"Extra! Extra! Político nomeia Magistrado!"
Consigo imaginar uma criança ardina a gritar o título deste artigo pelas ruas pestilentas de uma Paris pós-revolucionária. Poderia bem ser a manchete do primeiro exemplar do L"Ami du peuple, jornal do jacobino Marat, lançado em 12 de Setembro de 1789. Para ele, tal nomeação seria certamente uma afronta ao Espírito das Leis de Montesquieu, segundo o qual a promoção da liberdade depende da atuação independente e bem separada entre os poderes de um Governo, de um Parlamento e de uma Justiça. Um espírito que, desde então, se materializou no essencial das construções constitucionais do Atlântico Norte ao Japão, da Coreia do Sul ao Chile, passando pela Oceânia.
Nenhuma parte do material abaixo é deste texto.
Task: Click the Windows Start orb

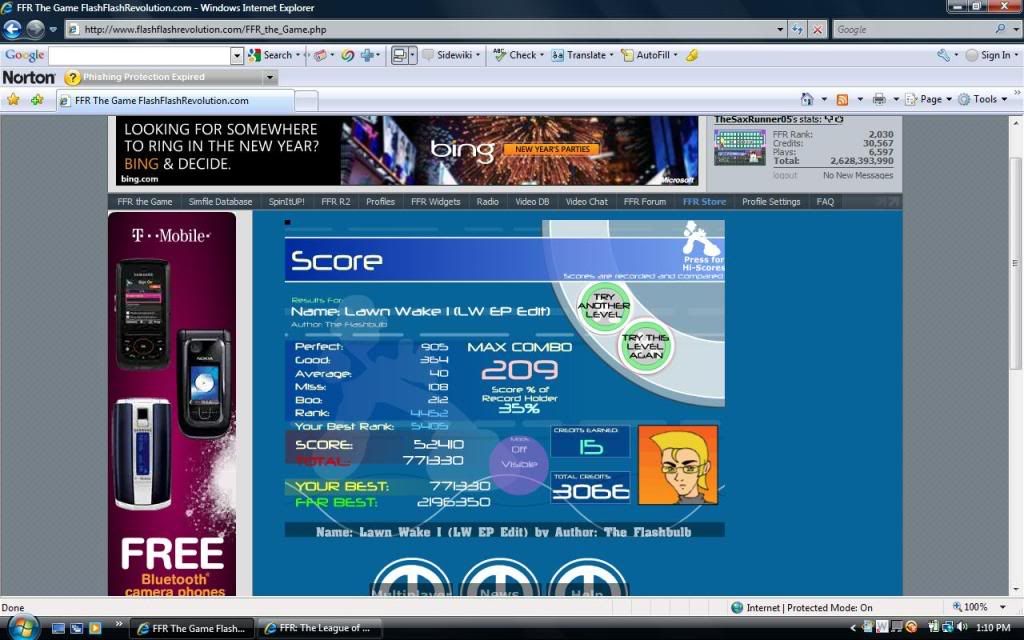Action: click(x=22, y=627)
Ora, surpreendentemente, é nessa geografia que se multiplicam hoje exemplos de confusão de poderes, incluindo na União Europeia e em Portugal. A Transparência Internacional identificou 23 magistrados portugueses nomeados desde 2015 para cargos de confiança política no Governo, e seus gabinetes, e na administração pública. O Bastonário da Ordem dos Advogados alertou para "uma forma ainda mais extrema de governo dos magistrados que é a constante nomeação de magistrados". Os juízes portugueses sentiram necessidade de incluir no seu Compromisso Ético que "o juiz, para preservar a sua independência e imparcialidade, rejeita a participação em atividades políticas ou administrativas que impliquem subordinação a outros órgãos de soberania ou o estabelecimento de relações de confiança política". E todas estas preocupações alinham com os Princípios de Bangalore da Conduta Judicial, cuja implementação foi apoiada numa Resolução em 2006 do Conselho Económico e Social da ONU, de que Portugal faz parte. Neles se postula que "portas giratórias" entre a magistratura e cargos executivos e legislativos são inconsistentes com a independência judicial.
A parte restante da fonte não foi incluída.